*Given instruction:* Retype every line of the listing below without any changes.

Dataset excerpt

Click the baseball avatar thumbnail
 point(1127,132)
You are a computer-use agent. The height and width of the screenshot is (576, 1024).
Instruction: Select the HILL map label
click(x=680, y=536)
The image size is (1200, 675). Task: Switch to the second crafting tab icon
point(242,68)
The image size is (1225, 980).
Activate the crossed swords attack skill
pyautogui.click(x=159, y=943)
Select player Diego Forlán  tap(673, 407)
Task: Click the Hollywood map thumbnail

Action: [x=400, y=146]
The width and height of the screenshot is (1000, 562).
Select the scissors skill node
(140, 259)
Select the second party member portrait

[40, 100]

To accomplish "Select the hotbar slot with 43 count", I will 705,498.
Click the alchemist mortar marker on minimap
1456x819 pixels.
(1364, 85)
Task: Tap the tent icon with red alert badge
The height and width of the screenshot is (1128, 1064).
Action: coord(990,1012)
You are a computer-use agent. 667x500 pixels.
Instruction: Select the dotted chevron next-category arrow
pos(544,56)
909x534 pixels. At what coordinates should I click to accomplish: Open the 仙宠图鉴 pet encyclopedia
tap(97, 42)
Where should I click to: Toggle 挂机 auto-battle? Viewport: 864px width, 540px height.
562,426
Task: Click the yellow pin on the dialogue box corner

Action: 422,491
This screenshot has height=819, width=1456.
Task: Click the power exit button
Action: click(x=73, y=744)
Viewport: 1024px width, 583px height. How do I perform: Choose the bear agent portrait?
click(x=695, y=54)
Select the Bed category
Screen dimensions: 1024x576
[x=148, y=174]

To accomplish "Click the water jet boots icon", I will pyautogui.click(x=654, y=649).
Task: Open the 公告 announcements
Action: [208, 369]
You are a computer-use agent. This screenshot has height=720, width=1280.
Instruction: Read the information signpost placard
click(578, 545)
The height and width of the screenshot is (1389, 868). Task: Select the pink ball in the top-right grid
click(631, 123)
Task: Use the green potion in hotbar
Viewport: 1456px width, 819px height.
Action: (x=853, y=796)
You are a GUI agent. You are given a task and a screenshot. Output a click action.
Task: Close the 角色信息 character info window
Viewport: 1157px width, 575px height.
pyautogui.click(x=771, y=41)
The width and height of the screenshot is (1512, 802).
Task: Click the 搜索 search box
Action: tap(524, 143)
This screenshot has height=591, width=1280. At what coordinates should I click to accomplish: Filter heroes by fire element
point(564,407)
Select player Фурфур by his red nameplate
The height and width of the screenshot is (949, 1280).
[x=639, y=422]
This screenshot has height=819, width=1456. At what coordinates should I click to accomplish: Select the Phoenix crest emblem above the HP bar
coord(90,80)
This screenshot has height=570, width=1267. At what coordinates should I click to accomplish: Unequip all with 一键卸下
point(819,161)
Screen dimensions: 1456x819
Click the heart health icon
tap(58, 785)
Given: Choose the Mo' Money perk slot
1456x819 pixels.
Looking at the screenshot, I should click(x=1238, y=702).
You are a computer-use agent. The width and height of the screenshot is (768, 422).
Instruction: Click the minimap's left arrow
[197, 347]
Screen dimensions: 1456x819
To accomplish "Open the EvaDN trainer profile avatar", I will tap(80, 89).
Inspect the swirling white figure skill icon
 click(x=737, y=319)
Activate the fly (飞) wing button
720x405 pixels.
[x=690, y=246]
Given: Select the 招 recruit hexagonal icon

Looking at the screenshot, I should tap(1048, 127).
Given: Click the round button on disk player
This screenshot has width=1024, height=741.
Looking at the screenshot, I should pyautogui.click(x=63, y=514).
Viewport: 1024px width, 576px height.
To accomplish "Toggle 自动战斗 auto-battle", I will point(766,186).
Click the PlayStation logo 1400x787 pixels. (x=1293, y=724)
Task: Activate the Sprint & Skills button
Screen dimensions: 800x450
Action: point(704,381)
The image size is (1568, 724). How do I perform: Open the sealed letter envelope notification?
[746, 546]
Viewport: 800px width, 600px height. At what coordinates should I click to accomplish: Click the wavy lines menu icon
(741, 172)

*The completed task:*
Click the baseball avatar thumbnail
 point(1127,132)
You are a computer-use agent. The height and width of the screenshot is (576, 1024).
Instruction: Select the HILL map label
click(x=680, y=536)
The image size is (1200, 675). Task: Switch to the second crafting tab icon
point(242,68)
The image size is (1225, 980).
Activate the crossed swords attack skill
pyautogui.click(x=159, y=943)
Select player Diego Forlán  tap(673, 407)
Task: Click the Hollywood map thumbnail

Action: [x=400, y=146]
The width and height of the screenshot is (1000, 562).
Select the scissors skill node
(140, 259)
Select the second party member portrait

[40, 100]

To accomplish "Select the hotbar slot with 43 count", I will 705,498.
Click the alchemist mortar marker on minimap
1456x819 pixels.
(1364, 85)
Task: Tap the tent icon with red alert badge
The height and width of the screenshot is (1128, 1064).
Action: coord(990,1012)
You are a computer-use agent. 667x500 pixels.
Instruction: Select the dotted chevron next-category arrow
pos(544,56)
909x534 pixels. At what coordinates should I click to accomplish: Open the 仙宠图鉴 pet encyclopedia
tap(97, 42)
Where should I click to: Toggle 挂机 auto-battle? Viewport: 864px width, 540px height.
562,426
Task: Click the yellow pin on the dialogue box corner

Action: 422,491
This screenshot has height=819, width=1456.
Task: Click the power exit button
Action: click(x=73, y=744)
Viewport: 1024px width, 583px height. How do I perform: Choose the bear agent portrait?
click(x=695, y=54)
Select the Bed category
Screen dimensions: 1024x576
[x=148, y=174]

To accomplish "Click the water jet boots icon", I will pyautogui.click(x=654, y=649).
Task: Open the 公告 announcements
Action: [208, 369]
You are a computer-use agent. This screenshot has height=720, width=1280.
Instruction: Read the information signpost placard
click(578, 545)
The height and width of the screenshot is (1389, 868). Task: Select the pink ball in the top-right grid
click(631, 123)
Task: Use the green potion in hotbar
Viewport: 1456px width, 819px height.
Action: (x=853, y=796)
You are a GUI agent. You are given a task and a screenshot. Output a click action.
Task: Close the 角色信息 character info window
Viewport: 1157px width, 575px height.
pyautogui.click(x=771, y=41)
The width and height of the screenshot is (1512, 802).
Task: Click the 搜索 search box
Action: tap(524, 143)
This screenshot has height=591, width=1280. At what coordinates should I click to accomplish: Filter heroes by fire element
point(564,407)
Select player Фурфур by his red nameplate
The height and width of the screenshot is (949, 1280).
[x=639, y=422]
This screenshot has height=819, width=1456. At what coordinates should I click to accomplish: Select the Phoenix crest emblem above the HP bar
coord(90,80)
This screenshot has height=570, width=1267. At what coordinates should I click to accomplish: Unequip all with 一键卸下
point(819,161)
Screen dimensions: 1456x819
Click the heart health icon
tap(58, 785)
Given: Choose the Mo' Money perk slot
1456x819 pixels.
Looking at the screenshot, I should click(x=1238, y=702).
You are a computer-use agent. The width and height of the screenshot is (768, 422).
Instruction: Click the minimap's left arrow
[197, 347]
Screen dimensions: 1456x819
To accomplish "Open the EvaDN trainer profile avatar", I will tap(80, 89).
Inspect the swirling white figure skill icon
 click(x=737, y=319)
Activate the fly (飞) wing button
720x405 pixels.
[x=690, y=246]
Given: Select the 招 recruit hexagonal icon

Looking at the screenshot, I should tap(1048, 127).
Given: Click the round button on disk player
This screenshot has width=1024, height=741.
Looking at the screenshot, I should pyautogui.click(x=63, y=514).
Viewport: 1024px width, 576px height.
To accomplish "Toggle 自动战斗 auto-battle", I will point(766,186).
Click the PlayStation logo 1400x787 pixels. (x=1293, y=724)
Task: Activate the Sprint & Skills button
Screen dimensions: 800x450
Action: point(704,381)
The image size is (1568, 724). How do I perform: Open the sealed letter envelope notification?
[746, 546]
Viewport: 800px width, 600px height. At what coordinates should I click to accomplish: Click the wavy lines menu icon
(741, 172)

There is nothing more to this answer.